(Rows taken from a screen grounding dataset)
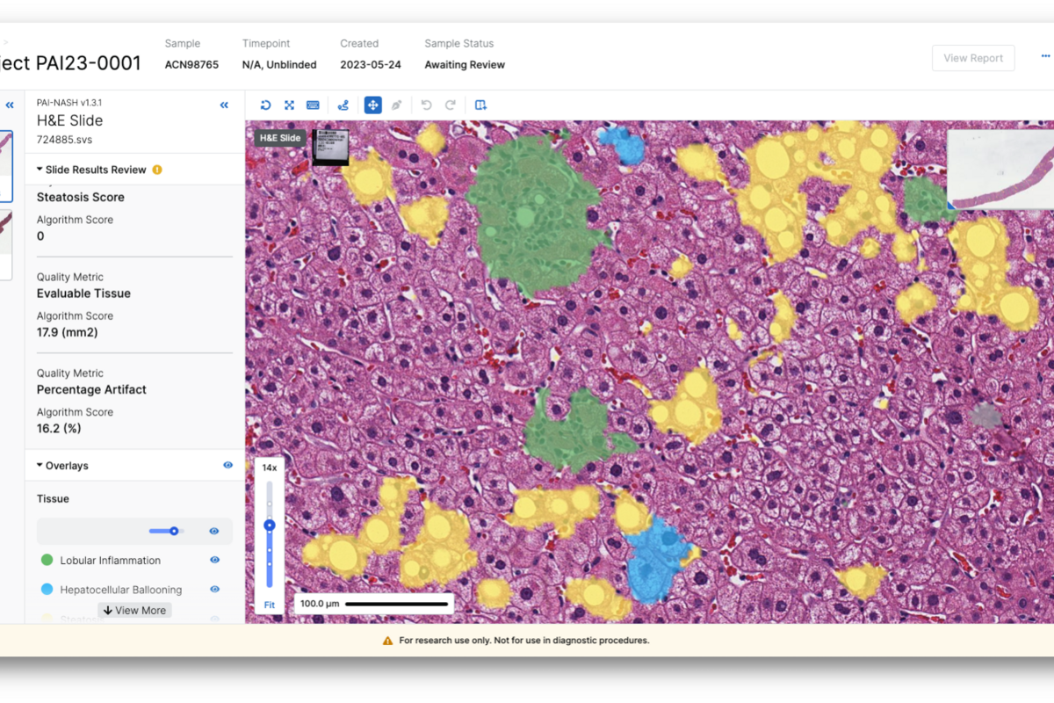Image resolution: width=1054 pixels, height=703 pixels.
Task: Collapse the Slide Results Review section
Action: tap(39, 169)
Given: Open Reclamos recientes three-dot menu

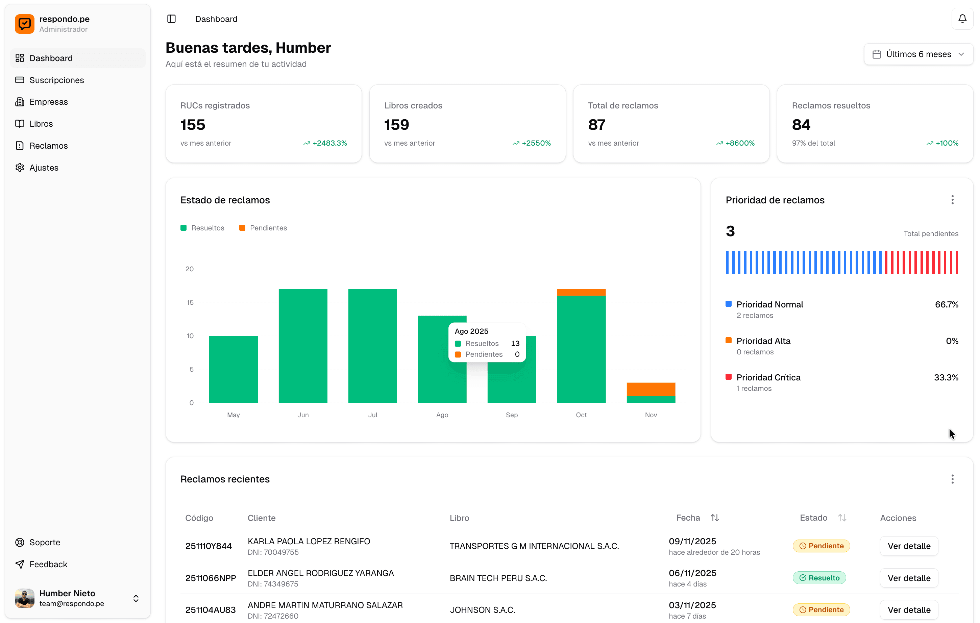Looking at the screenshot, I should pos(952,479).
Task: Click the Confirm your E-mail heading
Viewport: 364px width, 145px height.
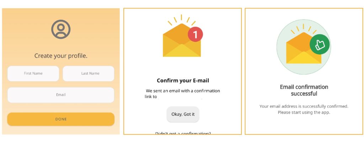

• Request:
Could you copy out every line of the data above word for word, leaving the pictures out of your answer?

• Final result:
Image resolution: width=1054 pixels, height=703 pixels.
Task: Collapse the Slide Results Review section
Action: tap(39, 169)
Given: Open Reclamos recientes three-dot menu

Looking at the screenshot, I should pos(952,479).
Task: Click the Confirm your E-mail heading
Viewport: 364px width, 145px height.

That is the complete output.